§ Work task: Where in the data below does the word "Chilliwack" appear? Copy every line that has it.

§ The records:

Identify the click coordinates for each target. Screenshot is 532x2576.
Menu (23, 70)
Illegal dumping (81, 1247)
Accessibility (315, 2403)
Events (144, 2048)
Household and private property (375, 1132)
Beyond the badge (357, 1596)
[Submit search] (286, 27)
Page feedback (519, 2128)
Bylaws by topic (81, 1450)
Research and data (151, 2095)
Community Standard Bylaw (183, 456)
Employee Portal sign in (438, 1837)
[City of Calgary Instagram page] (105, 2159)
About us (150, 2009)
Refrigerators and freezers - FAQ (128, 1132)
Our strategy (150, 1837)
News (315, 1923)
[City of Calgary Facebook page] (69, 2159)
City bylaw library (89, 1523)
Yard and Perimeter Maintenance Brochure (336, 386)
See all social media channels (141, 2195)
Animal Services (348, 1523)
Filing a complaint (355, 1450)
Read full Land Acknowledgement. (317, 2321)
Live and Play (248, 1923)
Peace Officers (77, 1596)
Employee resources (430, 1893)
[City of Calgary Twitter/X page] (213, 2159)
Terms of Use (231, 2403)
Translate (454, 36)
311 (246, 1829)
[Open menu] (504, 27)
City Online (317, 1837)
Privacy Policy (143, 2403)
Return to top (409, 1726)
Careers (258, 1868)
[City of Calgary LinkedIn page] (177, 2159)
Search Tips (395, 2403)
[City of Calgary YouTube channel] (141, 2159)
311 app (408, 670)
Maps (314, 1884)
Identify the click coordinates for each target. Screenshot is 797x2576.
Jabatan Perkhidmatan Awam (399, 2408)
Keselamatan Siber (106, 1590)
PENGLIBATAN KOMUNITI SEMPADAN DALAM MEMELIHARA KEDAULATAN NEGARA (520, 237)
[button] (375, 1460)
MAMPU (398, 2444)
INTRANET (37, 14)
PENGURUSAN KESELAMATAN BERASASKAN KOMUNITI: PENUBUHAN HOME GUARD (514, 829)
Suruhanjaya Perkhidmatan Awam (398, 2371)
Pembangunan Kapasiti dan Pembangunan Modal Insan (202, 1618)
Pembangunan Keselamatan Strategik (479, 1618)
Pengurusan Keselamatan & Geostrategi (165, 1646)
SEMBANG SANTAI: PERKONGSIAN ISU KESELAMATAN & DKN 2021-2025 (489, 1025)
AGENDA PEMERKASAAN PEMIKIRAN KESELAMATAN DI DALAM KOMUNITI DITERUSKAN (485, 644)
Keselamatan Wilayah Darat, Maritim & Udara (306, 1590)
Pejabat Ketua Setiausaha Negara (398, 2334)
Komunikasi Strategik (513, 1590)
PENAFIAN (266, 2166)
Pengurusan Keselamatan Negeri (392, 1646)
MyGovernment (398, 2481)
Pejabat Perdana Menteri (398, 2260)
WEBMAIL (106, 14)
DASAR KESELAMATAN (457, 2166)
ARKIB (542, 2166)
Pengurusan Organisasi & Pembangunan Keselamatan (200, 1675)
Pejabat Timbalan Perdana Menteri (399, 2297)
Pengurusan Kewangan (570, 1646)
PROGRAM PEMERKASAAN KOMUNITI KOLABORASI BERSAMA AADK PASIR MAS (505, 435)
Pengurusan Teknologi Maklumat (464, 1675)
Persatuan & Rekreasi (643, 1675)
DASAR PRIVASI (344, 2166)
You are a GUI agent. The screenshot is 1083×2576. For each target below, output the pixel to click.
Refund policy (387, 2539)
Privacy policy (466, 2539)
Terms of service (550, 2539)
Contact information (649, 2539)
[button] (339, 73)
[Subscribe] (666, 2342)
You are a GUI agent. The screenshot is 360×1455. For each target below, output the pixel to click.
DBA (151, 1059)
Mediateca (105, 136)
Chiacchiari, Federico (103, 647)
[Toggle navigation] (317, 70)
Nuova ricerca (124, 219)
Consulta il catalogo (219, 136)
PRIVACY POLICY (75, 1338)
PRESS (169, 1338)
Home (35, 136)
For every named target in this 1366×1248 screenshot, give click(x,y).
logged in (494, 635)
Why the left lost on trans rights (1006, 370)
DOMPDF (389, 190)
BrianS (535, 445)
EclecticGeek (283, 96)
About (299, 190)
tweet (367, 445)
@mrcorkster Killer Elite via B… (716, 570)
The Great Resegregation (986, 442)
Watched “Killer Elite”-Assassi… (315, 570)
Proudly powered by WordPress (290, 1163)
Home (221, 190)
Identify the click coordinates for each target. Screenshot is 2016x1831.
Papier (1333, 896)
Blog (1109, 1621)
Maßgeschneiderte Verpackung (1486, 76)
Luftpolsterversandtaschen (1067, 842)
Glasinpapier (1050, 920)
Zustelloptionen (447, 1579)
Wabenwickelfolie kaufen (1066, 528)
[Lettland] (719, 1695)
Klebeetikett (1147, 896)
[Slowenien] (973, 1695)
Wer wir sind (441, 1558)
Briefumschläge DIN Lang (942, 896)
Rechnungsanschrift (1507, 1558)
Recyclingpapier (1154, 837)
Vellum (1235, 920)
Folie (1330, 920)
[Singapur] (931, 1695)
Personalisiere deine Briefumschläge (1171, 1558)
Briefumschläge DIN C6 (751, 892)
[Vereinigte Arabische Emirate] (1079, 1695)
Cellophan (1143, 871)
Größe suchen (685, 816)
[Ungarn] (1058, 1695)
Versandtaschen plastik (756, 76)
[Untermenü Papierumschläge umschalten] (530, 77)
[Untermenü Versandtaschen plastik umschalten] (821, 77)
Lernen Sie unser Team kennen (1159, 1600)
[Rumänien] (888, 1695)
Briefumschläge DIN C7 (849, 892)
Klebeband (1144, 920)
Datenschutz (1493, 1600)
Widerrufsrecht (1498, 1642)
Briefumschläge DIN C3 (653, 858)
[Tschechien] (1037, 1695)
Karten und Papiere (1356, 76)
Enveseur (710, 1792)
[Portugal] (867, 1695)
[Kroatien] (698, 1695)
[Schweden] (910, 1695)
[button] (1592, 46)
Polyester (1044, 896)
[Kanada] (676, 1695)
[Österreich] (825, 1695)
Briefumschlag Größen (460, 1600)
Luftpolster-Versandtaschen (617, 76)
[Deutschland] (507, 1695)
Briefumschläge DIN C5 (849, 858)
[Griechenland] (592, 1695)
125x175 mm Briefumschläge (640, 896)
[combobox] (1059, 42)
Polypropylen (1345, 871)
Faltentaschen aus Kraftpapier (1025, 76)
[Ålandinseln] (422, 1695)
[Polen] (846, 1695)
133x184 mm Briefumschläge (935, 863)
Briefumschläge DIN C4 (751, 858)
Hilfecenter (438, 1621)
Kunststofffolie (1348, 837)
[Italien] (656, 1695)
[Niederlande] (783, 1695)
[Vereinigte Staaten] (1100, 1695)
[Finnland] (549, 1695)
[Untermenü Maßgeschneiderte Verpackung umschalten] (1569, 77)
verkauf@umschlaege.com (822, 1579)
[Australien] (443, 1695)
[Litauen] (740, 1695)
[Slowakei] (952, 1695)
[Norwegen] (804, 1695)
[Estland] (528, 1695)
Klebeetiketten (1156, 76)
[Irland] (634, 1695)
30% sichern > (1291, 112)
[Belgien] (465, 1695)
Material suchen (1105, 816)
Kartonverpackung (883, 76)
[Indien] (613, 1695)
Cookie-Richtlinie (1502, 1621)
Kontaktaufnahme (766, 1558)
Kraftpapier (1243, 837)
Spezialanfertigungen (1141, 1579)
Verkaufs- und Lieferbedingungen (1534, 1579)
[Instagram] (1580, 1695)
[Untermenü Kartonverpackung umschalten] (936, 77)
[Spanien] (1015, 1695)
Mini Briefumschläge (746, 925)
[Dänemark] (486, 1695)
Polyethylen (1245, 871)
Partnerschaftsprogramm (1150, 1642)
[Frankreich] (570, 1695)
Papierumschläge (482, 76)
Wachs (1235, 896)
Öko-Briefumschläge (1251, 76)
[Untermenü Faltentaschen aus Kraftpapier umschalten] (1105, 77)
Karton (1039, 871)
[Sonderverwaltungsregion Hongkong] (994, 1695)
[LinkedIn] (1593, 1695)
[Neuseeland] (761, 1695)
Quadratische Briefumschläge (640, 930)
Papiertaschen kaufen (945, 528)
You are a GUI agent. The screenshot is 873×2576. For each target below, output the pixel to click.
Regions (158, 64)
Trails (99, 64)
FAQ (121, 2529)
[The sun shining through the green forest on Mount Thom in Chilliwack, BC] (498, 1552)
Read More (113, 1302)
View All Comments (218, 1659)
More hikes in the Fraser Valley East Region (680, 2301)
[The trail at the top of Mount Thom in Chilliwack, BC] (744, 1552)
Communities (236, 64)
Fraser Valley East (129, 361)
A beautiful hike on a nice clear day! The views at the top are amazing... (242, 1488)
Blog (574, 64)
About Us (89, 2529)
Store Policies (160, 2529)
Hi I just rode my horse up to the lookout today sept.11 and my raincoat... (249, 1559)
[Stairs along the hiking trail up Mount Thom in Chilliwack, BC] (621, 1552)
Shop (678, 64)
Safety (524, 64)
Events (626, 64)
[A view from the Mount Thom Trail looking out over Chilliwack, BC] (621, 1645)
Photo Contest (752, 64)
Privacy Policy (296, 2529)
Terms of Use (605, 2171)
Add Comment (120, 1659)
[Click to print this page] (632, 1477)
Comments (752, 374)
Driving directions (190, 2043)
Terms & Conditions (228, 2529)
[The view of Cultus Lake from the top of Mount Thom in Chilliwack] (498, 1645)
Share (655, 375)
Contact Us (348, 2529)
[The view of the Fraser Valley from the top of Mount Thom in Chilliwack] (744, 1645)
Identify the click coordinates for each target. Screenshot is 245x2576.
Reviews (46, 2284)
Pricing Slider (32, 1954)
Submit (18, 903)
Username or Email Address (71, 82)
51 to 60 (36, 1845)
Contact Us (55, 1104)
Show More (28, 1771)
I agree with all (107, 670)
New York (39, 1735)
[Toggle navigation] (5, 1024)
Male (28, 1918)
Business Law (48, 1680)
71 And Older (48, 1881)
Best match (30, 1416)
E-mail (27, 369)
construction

§ Written reply:
[The sun shining through the green forest on Mount Thom in Chilliwack, BC] (498, 1552)
[The trail at the top of Mount Thom in Chilliwack, BC] (744, 1552)
[Stairs along the hiking trail up Mount Thom in Chilliwack, BC] (621, 1552)
[A view from the Mount Thom Trail looking out over Chilliwack, BC] (621, 1645)
[The view of Cultus Lake from the top of Mount Thom in Chilliwack] (498, 1645)
[The view of the Fraser Valley from the top of Mount Thom in Chilliwack] (744, 1645)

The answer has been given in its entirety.